A few weeks ago, he sent a girl a chilling message in reply to a simple short text in which she told him she missed him. “Stop this,” he replied. “You are going to get me killed.”
On January 5, Chulumanco was dead, murdered in his little room made of wood, roof sheeting and makeshift doors.
It was in that room that the brilliant scholar, dancer and actor was grabbed, and pushed against the wall.
It was there where his attackers, three boys of a similar age to him, pulled out a gun, shoved it into his mouth and pulled the trigger.
“When his father saw him he started shouting, ‘My boy, my boy’,” Chulumanco’s devastated mom, Vuyiswa, 40, said on Wednesday.
She was sitting in the same chair where she sat when her eldest son was killed.
To her right is a chair littered with typical teenage paraphernalia, pens and exam pads and jackets.
“I was sitting right here,” she said, her voice breaking.
The little turquoise house is creaking under the onslaught of the wind.
“I heard something like . . . you know when a two-litre bottle has too much gas?

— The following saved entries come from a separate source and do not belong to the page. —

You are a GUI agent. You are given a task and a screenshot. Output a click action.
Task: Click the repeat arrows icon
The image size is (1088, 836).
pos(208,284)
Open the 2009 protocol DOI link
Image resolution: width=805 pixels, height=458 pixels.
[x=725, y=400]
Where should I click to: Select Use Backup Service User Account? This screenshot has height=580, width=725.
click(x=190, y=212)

That sound it makes when it bursts? “That was what I heard. “They shot him in the mouth. I didn’t go and look.
“Later, we heard that the boys who killed him were at another house down the street first. Then they came to my foster son’s room.
“They first knocked there. “They asked for money or a cigarette.

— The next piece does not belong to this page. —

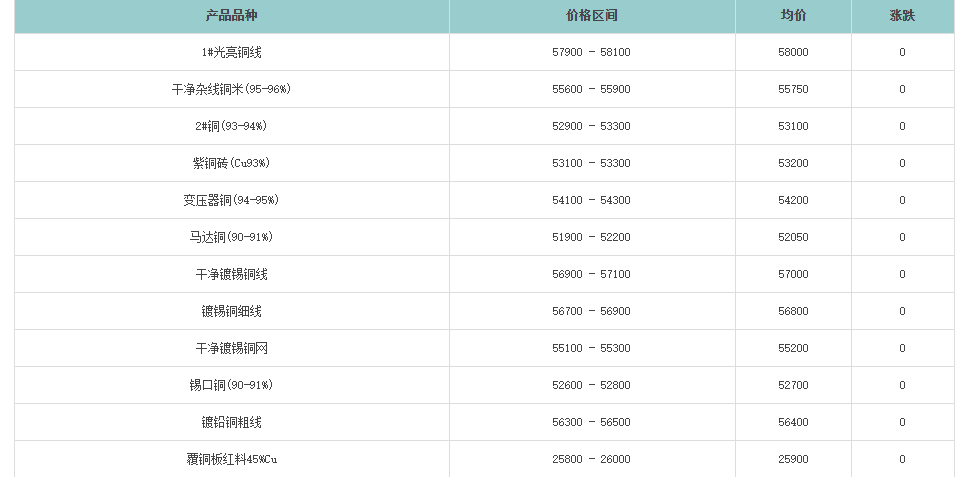Click the 镀锡铜细线 product name

[231, 311]
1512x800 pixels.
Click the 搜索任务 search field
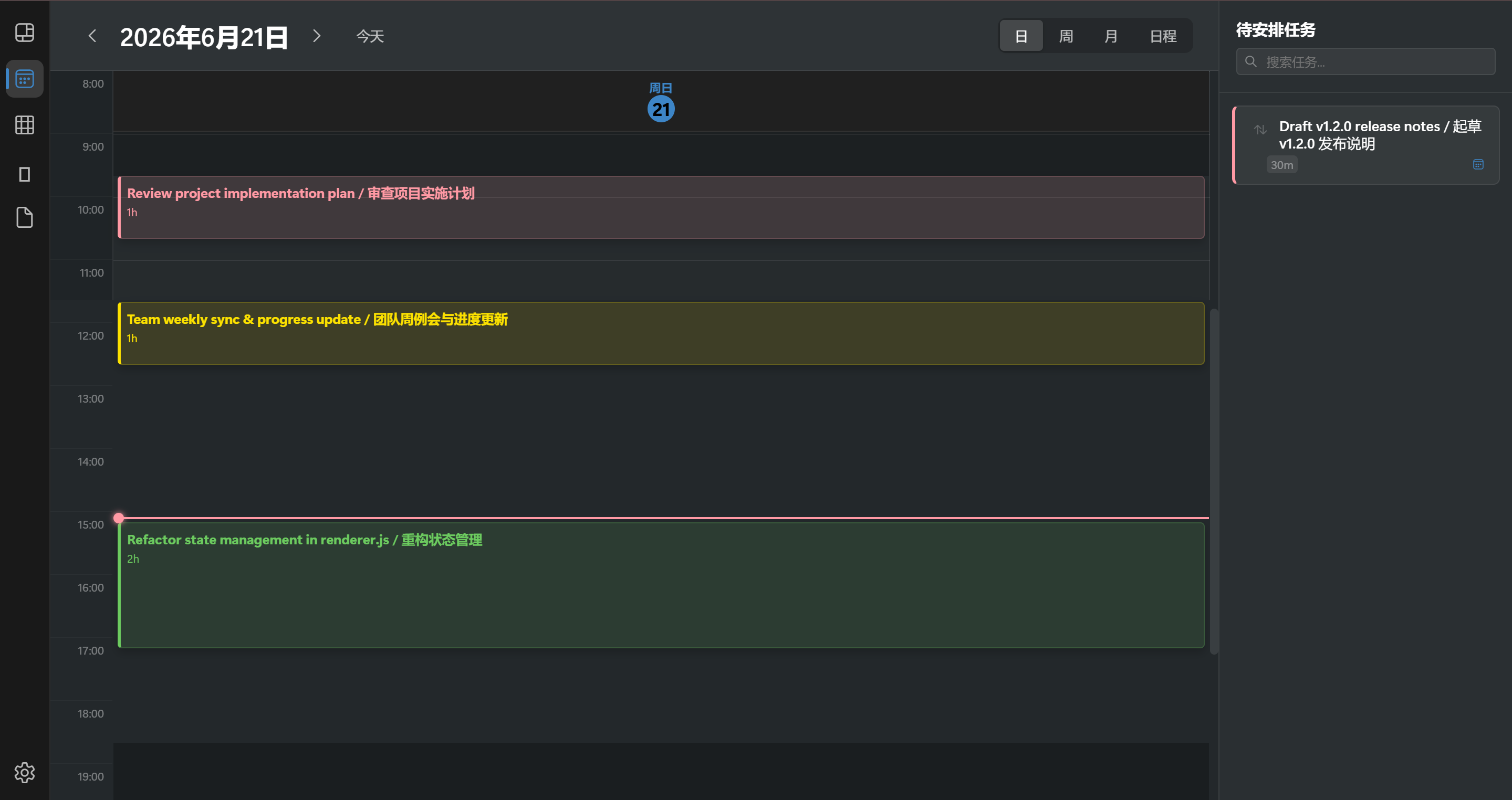pos(1365,61)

“He saw they had a gun. They just asked for a cigarette.
“He said he didn’t have any money.
“We saw them but we thought they were friends with the boys.
“A few minutes later, they came back. There was a knock. I woke up.
“At first there was nothing happening. I just came to sit in the lounge. Then my son died.”
Chulumanco was a pupil at Khumbulani High School in Port Elizabeth.
“Chulumanco was very intelligent. He was doing drama.
“He went to church. He was a very active child. He was in the choir.
“He was playing soccer at Masifunde. He loved it very much.
“He was a good boy. He wanted to be an accountant. He loved maths.
“There was a girl that he loved but she was with another guy. He found out that he was a bad man.
“The girl wrote him a message saying, ‘I miss you’.
He replied: ‘You must stop this. You are going to get me killed,’” Sodladla said.
She believes that the man she mentioned was somehow involved in her son’s death.
The family’s front door is boarded up and one has to step over wire, walk around and pass a dog to get into the tiny house.
Young men walk past and into the yard of a shebeen with a big advertising board: “The brew for dreamers”.
Up the road is the church. An abandoned police station is less than a kilometre away. The weeds are window-height.
“When his friends heard that Chulu was killed they were crying so much,” his mentor at the Masifunde Centre’s Learn4Life project, Fundile Makhosi, said.
“He was a very humble person. One of the things I would remember him for is that he would give everyone a chance.
“Even though he knew the answer he would help the quiet children to say it,” he said.
“He was brilliant and talented, excelled at soccer and in the drama group. He was a very animated person.
“When I got the news I couldn’t sleep for two nights.
“We had to get counselling for the children in his group.”
He said he hoped Chulumanco’s legacy would be that his generation would change the community for the better.
Police spokesperson Colonel Priscilla Naidu said two suspects had appeared in court last week and there had been no new arrests.